_EXERCISE 1_
Reproduce the passage on inserting data, starting at the words "DB 2013. 4." and ending after the words "to inserting data.".

_EXTRACT TO READ_
»»

고속 insert

DB 2013. 4. 3. 12:23


http://www.easysoft.com/products/data_access/odbc_odbc_bridge/performance_white_paper.html#3_1_2

3.1.2 Inserting data

Unsurprisingly, much of the examples in the previous section apply to inserting data.

These examples use the same table structure as in the previous section but this time we want to populate the table with 50000 rows.

The simplest pseudo code to populate our table is:

SQLCHAR sql[1024]
for (i = 1; i <= 50000; i++)
{
    sql =  "insert into perf values " +
          "(" + i + ", 'this is a char thirty', " +
          "'this is a varchar 255', " +
          "{ts '2002-08-01 11:12:13.123'}, " + i * 1.1 + ")"
    SQLExecDirect(sql);
}

Here we construct the SQL insert statement once for each row and call SQLExecDirect once for each row. When we run this code it takes 5 minutes and 10 seconds. Why? The first problem with this code is the database has to parse and prepare the insert statement once per row; this can be time consuming.

A much more efficient method is to used a parameterized insert. Here parameters are using in place of the column data. Instead of the above SQL we would use:

insert into perf values (?,?,?,?,?)

««

_ENTRIES PROVIDED_
»»

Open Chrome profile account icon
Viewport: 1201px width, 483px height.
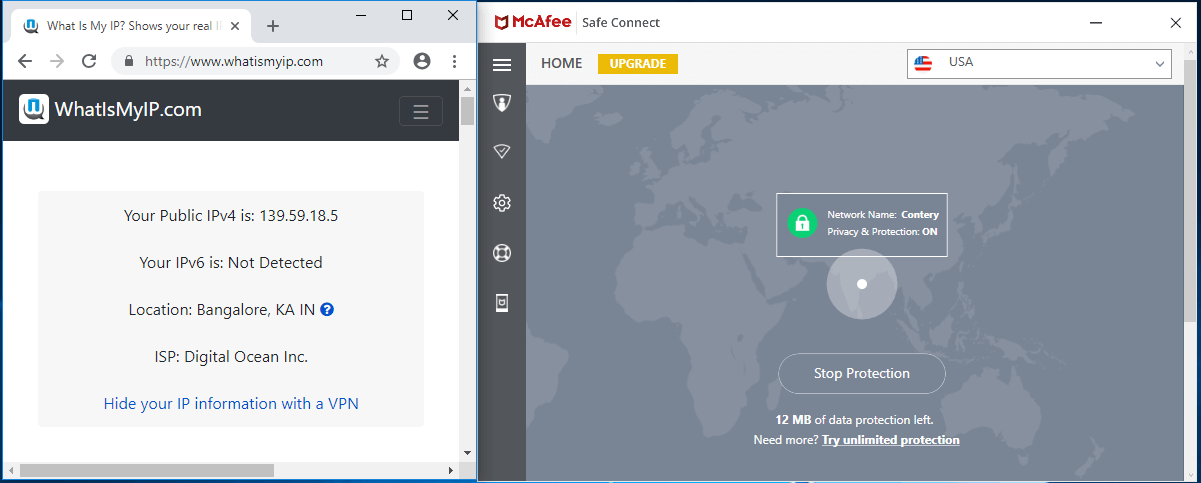tap(422, 61)
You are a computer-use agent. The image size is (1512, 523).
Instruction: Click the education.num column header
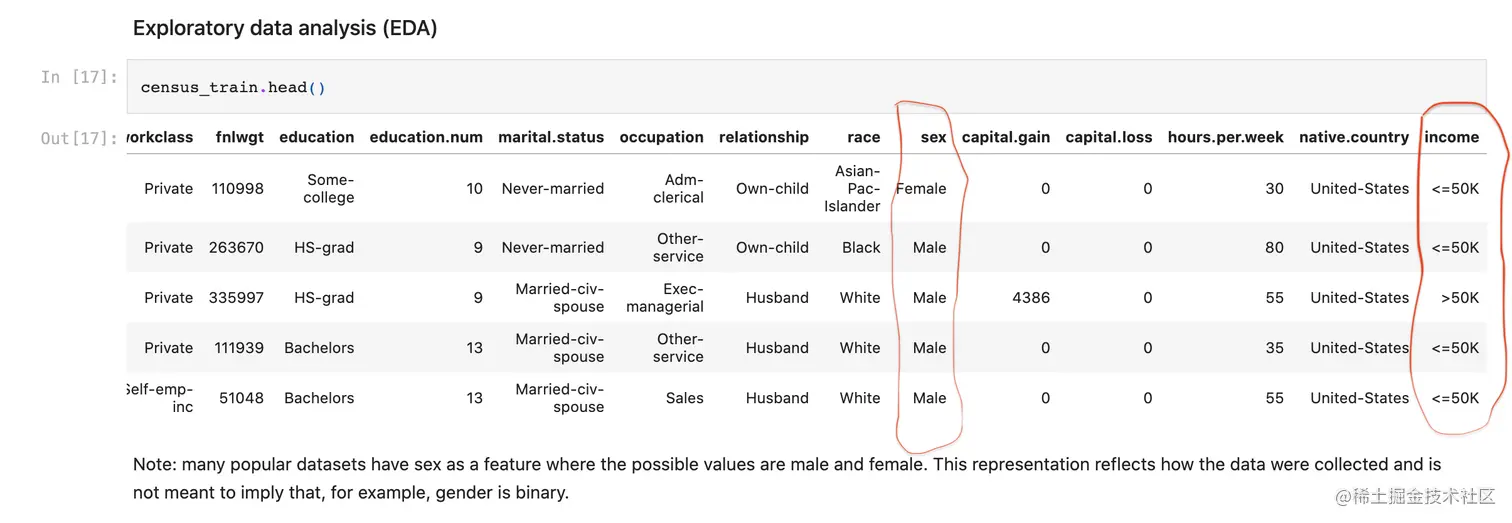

««

_EXERCISE 2_
Transcribe every line of the records exactly, omitting the pictures.

_FULL SOLUTION 1_
DB 2013. 4. 3. 12:23


http://www.easysoft.com/products/data_access/odbc_odbc_bridge/performance_white_paper.html#3_1_2

3.1.2 Inserting data

Unsurprisingly, much of the examples in the previous section apply to inserting data.

_FULL SOLUTION 2_
Open Chrome profile account icon
Viewport: 1201px width, 483px height.
tap(422, 61)
You are a computer-use agent. The image size is (1512, 523).
Instruction: Click the education.num column header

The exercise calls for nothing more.